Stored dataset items
____

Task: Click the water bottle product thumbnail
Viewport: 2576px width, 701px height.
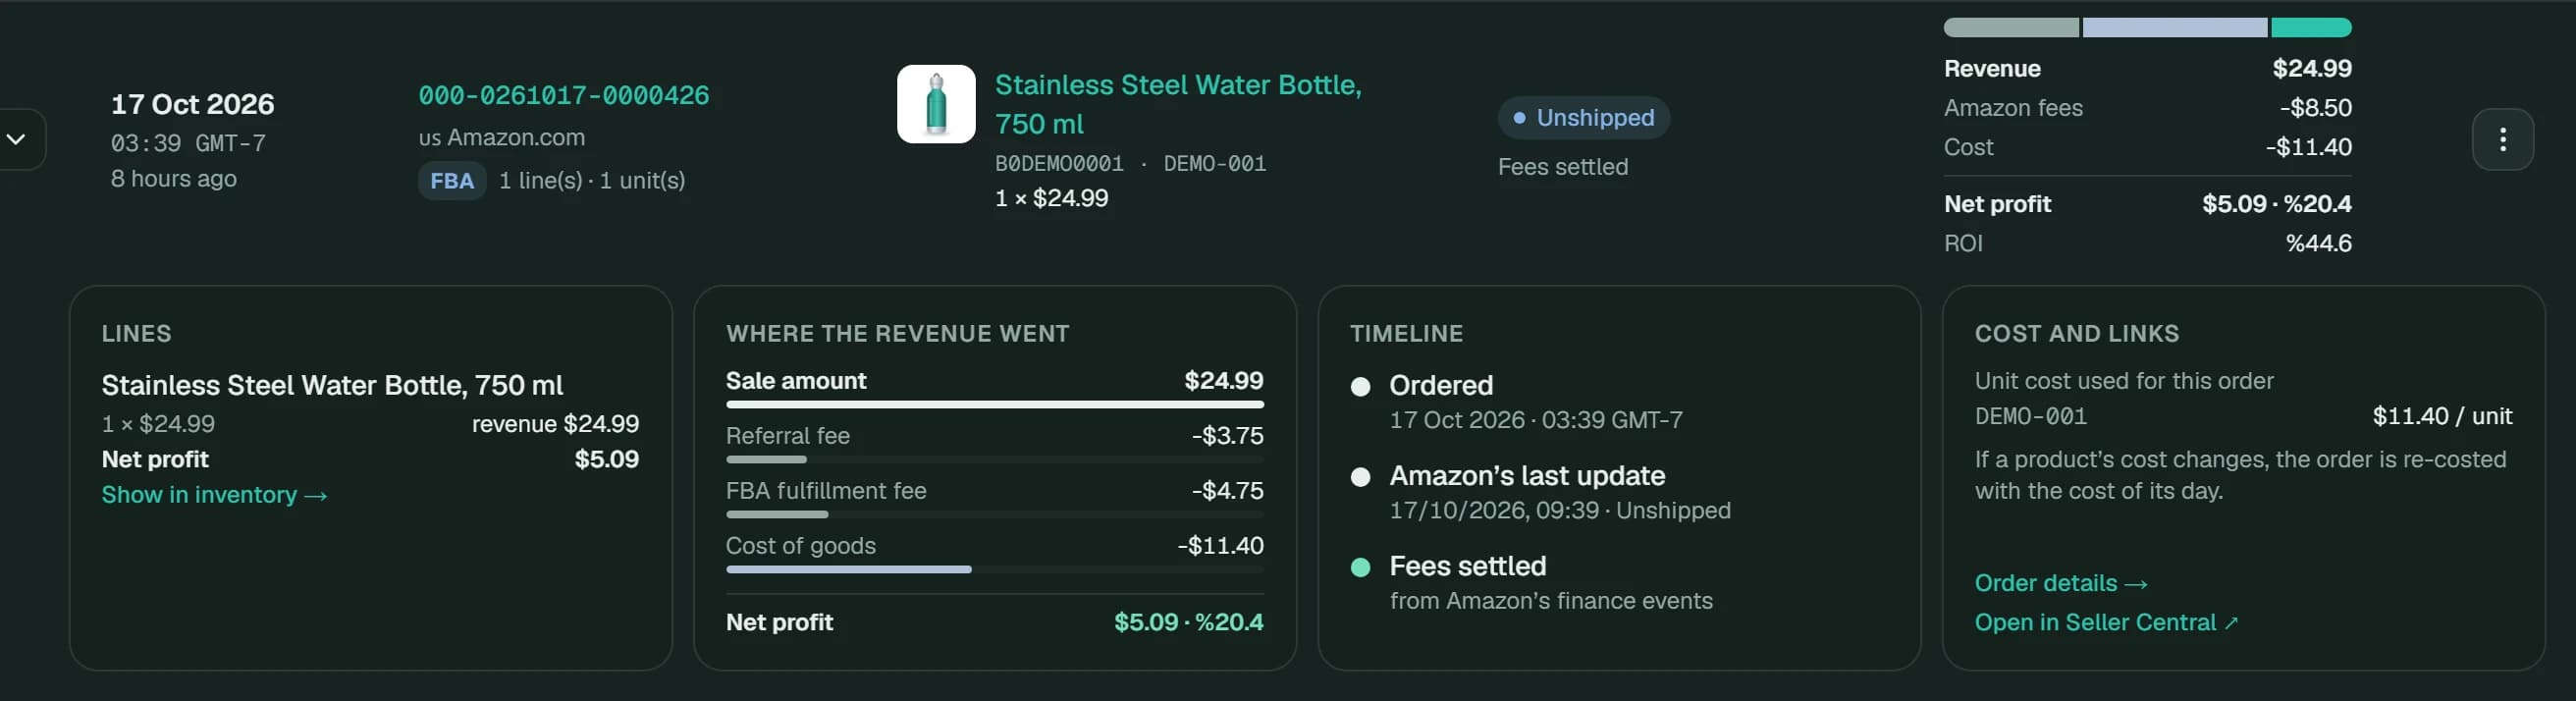Action: (936, 104)
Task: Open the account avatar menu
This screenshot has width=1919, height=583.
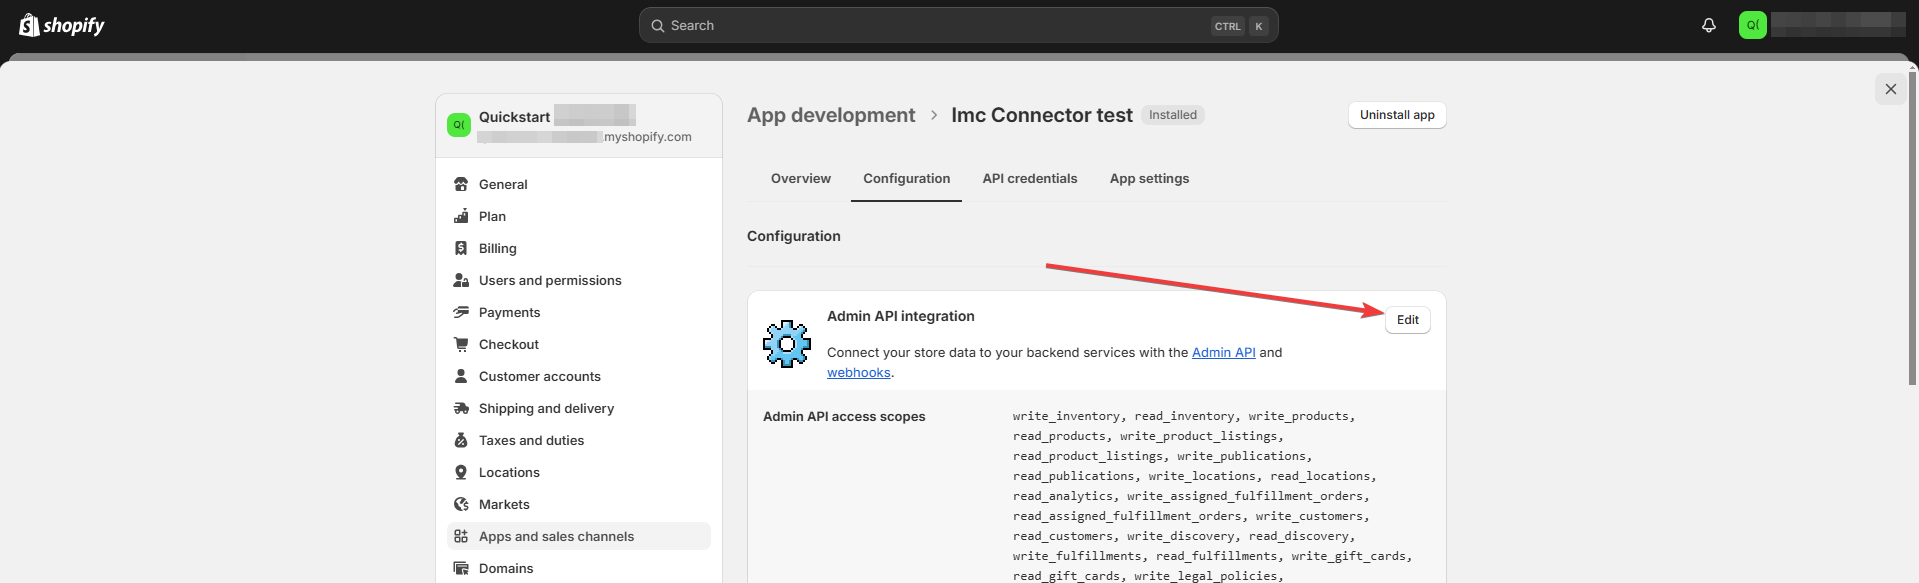Action: point(1752,25)
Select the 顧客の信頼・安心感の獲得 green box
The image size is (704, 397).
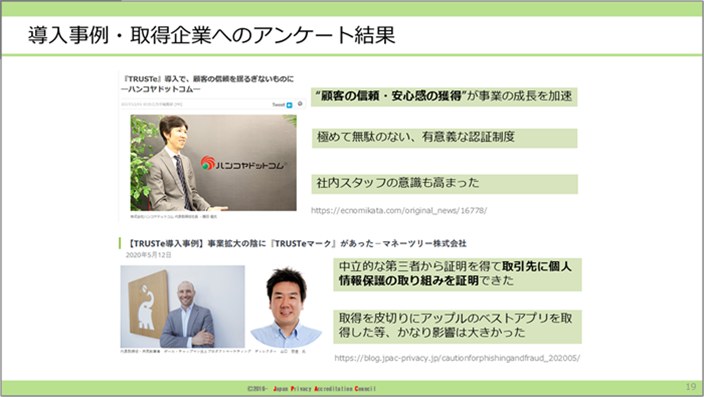click(x=444, y=97)
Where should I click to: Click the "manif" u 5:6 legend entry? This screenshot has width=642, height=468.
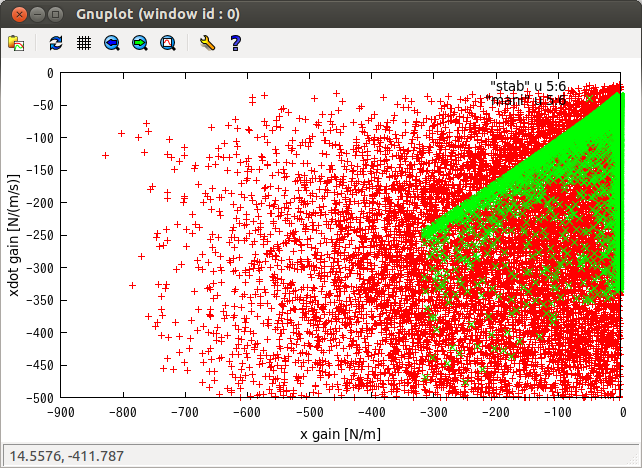pyautogui.click(x=528, y=100)
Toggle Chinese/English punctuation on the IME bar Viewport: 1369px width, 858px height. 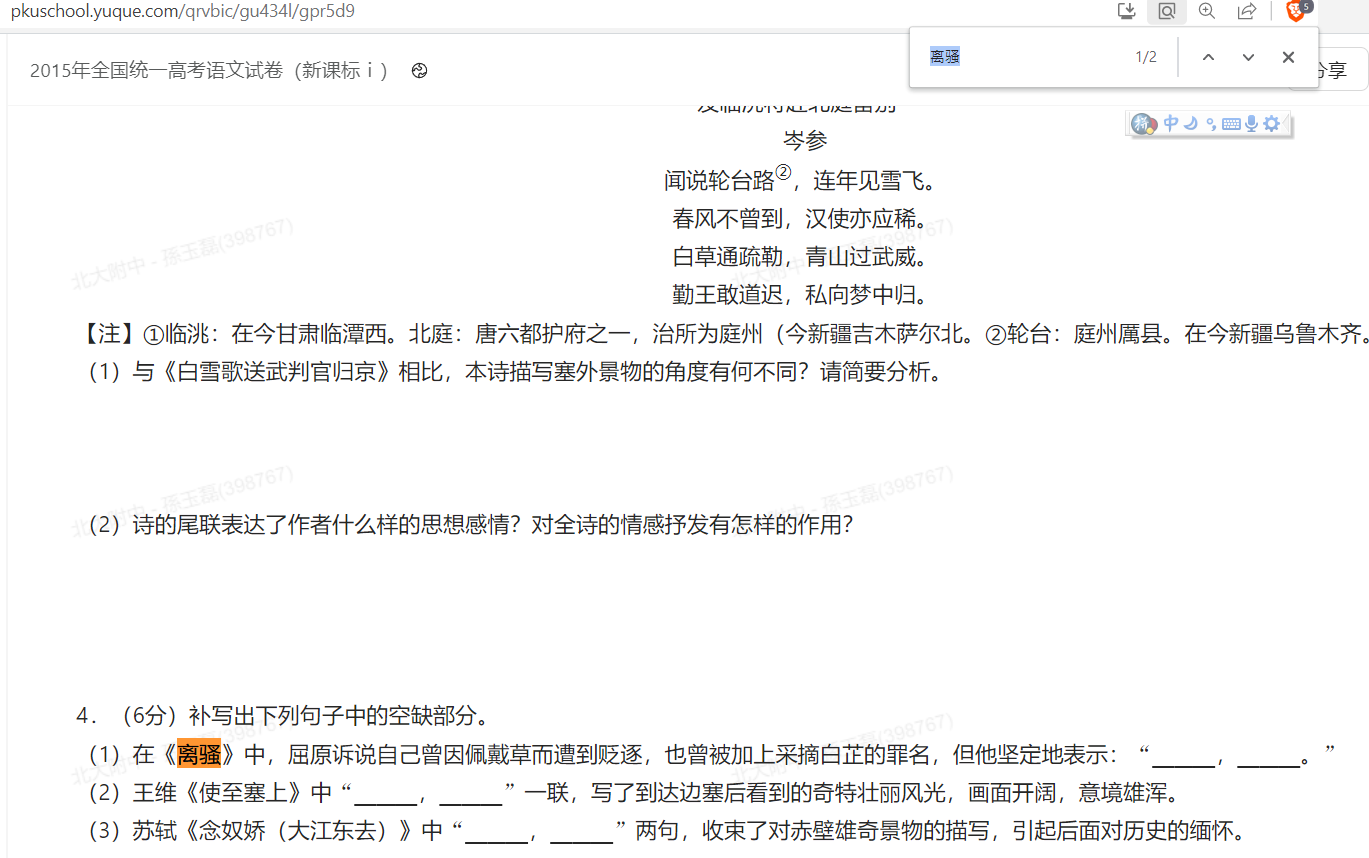(1211, 123)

____

**What is being asked**
Go through the records and work out how many lines contain the string "Task". The answer should be that number alone.

**Written response**
2